ROOM CHANGE: THIS SEMINAR WILL NOW TAKE PLACE IN THE 4TH FLOOR CONFERENCE ROOM AT THE WOODROW WILSON CENTER

Washington History Seminar
Historical Perspectives on International and National Affairs

‘Take Your Choice!’: Historical Reflections on the Act of Voting
Sophia Rosenfeld
UNIVERSITY OF VIRGINIA

The secret ballot is now considered the gold standard for fair elections around the globe.  However, in the aftermath of the American and French Revolutions, voting in secrecy held little immediate mass appeal in the US or Europe, and the secret ballot was used in combination with a wide variety of voting techniques.  The history of the fraught introduction of the secret ballot on both sides of the Atlantic provides an opportunity to explore how conceptions of the business of choice-making have changed since the Age of Revolutions and also to reconsider how we vote today.

Sophia Rosenfeld, Professor of History at the University of Virginia, specializes in the intellectual and cultural history of the eighteenth-century Atlantic World, including France.  Her most recent book, Common Sense: A Political History (2011) won the 2012 Mark Lynton History Prize and the Society for Historians of the Early American Republic Book Prize in 2011.  With the support of a Guggenheim Foundation Fellowship and a forthcoming membership in the Institute for Advanced Studies in Princeton, she is currently writing a book about how choice-making came to be a proxy for freedom in the modern world.

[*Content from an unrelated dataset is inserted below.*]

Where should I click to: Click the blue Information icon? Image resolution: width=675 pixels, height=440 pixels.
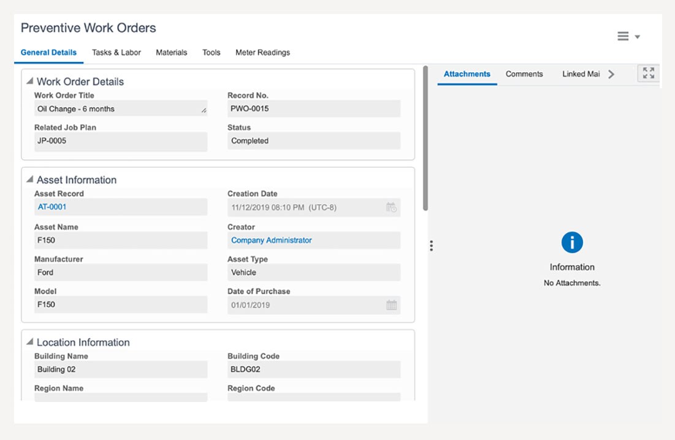point(572,243)
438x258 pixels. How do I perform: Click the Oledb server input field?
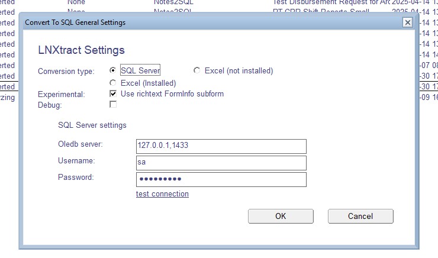point(221,146)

Report from the Field: Bob Patrick, Director of the Veterans History Project of the American Folklife Center at the Library of Congress

Monday April 7, 2014
4:00 p.m. 
Woodrow Wilson Center, 4th Floor Conference Room
Ronald Reagan Building, Federal Triangle Metro Stop

April 14: First night of Passover, no meeting
April 21: Hugh Wilford, California State University at Santa Barbara, “America's Great Game: The CIA's Secret Arabists and the Shaping of the Modern Middle East”

Reservations requested because of limited space:
WHS@wilsoncenter.org

The seminar is sponsored jointly by the National History Center of the American Historical Association and the Wilson Center. It meets weekly during the academic year. See www.nationalhistorycenter.org for the schedule, speakers, topics, and dates as well as webcasts and podcasts. The seminar thanks the Society for Historians of American Foreign Relations for its support.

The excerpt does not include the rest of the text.